### Task details
Substitute "capture" for "screenshot" everywhere in the records below, and leave the rest unchanged.

+ + + + +

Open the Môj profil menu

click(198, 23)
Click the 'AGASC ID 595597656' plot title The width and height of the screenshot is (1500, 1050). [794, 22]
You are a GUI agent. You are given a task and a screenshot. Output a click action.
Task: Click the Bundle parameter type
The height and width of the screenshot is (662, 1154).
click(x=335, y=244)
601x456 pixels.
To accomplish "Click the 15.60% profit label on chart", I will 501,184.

+ + + + +

### Answer to this exercise
Open the Môj profil menu

click(198, 23)
Click the 'AGASC ID 595597656' plot title The width and height of the capture is (1500, 1050). [794, 22]
You are a GUI agent. You are given a task and a capture. Output a click action.
Task: Click the Bundle parameter type
The height and width of the capture is (662, 1154).
click(x=335, y=244)
601x456 pixels.
To accomplish "Click the 15.60% profit label on chart", I will 501,184.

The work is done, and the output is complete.